Une fois la sentence du Beth Din prononcée, celle-ci doit être acceptée et exécutée par les justiciables. Ne pas la respecter est très grave. Autrefois, les tribunaux disposaient d’auxiliaires pour faire appliquer leur décision. De plus, le Talmud (Sanhédrine 7b) rapporte que lorsque Rav Houna devait siéger au Beth Din, il disait : « apportez-moi mes outils de travail : bâton, ceinture, shofar et sandale. » Rashi explique : la ceinture pour les flagellations, le bâton pour les désobéissance aux règles rabbiniques, le shofar pour annoncer les excommunications et les mises en quarantaine, et la sandale pour le désistement du lévirat. 

Le Shoul’hane Aroukh précise en outre dans le ‘Hoshène Mishpate (19), les cas où l’on excommunie une personne n’ayant pas appliqué une décision du Beth Din. Cette excommunication se compose de plusieurs des mesures suivantes suivant les cas : ne pas s’asseoir ni manger à côté de lui, ne pas le compter dans le minyane, l’exclure de la synagogue, interdiction lui est faite de laver ses vêtements, de se couper les cheveux, chausser du cuir, d’assister ou donner un cours de Torah.

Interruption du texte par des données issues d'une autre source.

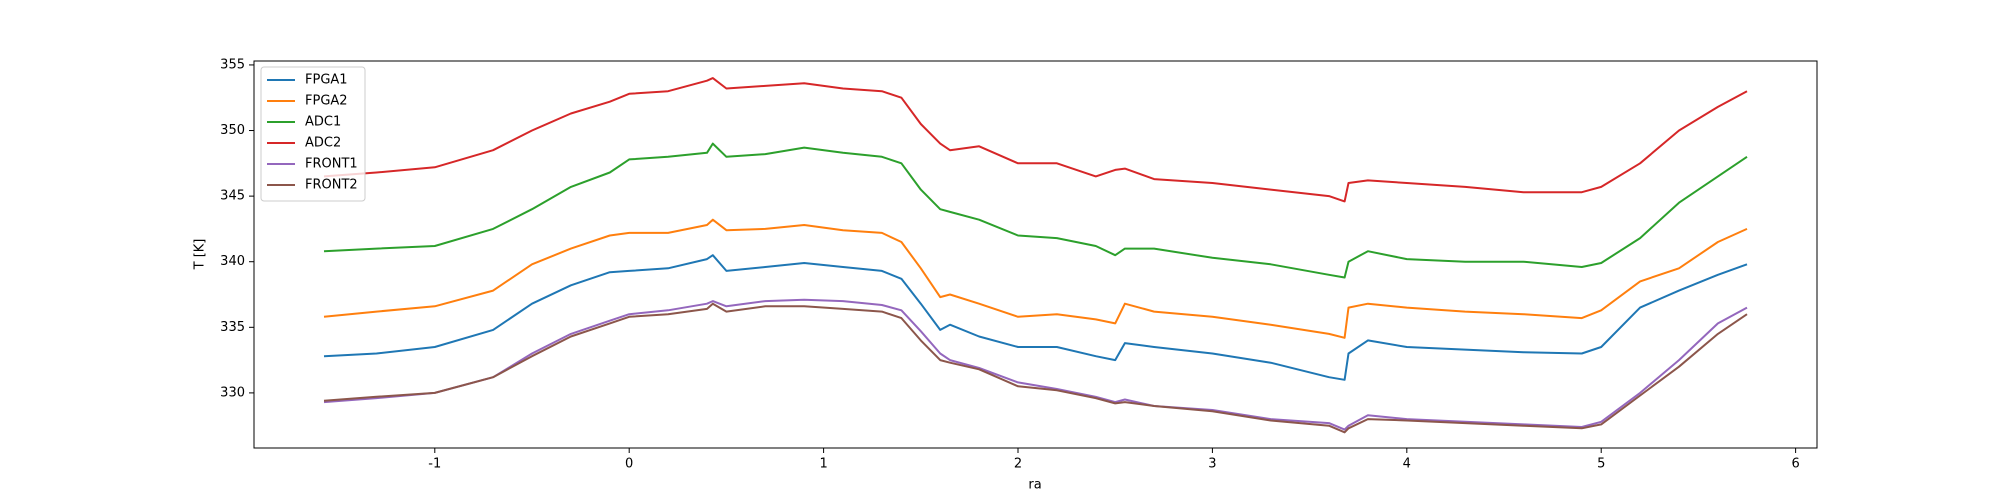 The width and height of the screenshot is (2000, 500). Describe the element at coordinates (1212, 464) in the screenshot. I see `x-tick-label: 3` at that location.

L’Admor Hazaken considère comme essentiel pour les juges de veiller à l’application de leurs verdict au moyen de pressions ou mise en quarantaine des justiciables, ou d’ordre mission aux auxiliaires de justice. Il est clair qu’il est formellement interdit de mépriser les juges. Malheureusement, il arrive parfois que l’une ou les deux parties d’une affaire n’apprécient pas la décision du Beth Din et la dédaignent. Terminons en souhaitant que les paroles suivantes du prophète Isaïe se réalisent rapidement : « je restaurerai tes juges comme autrefois, tes conseillers comme à l’origine, ensuite, on t’appellera ville de justice ».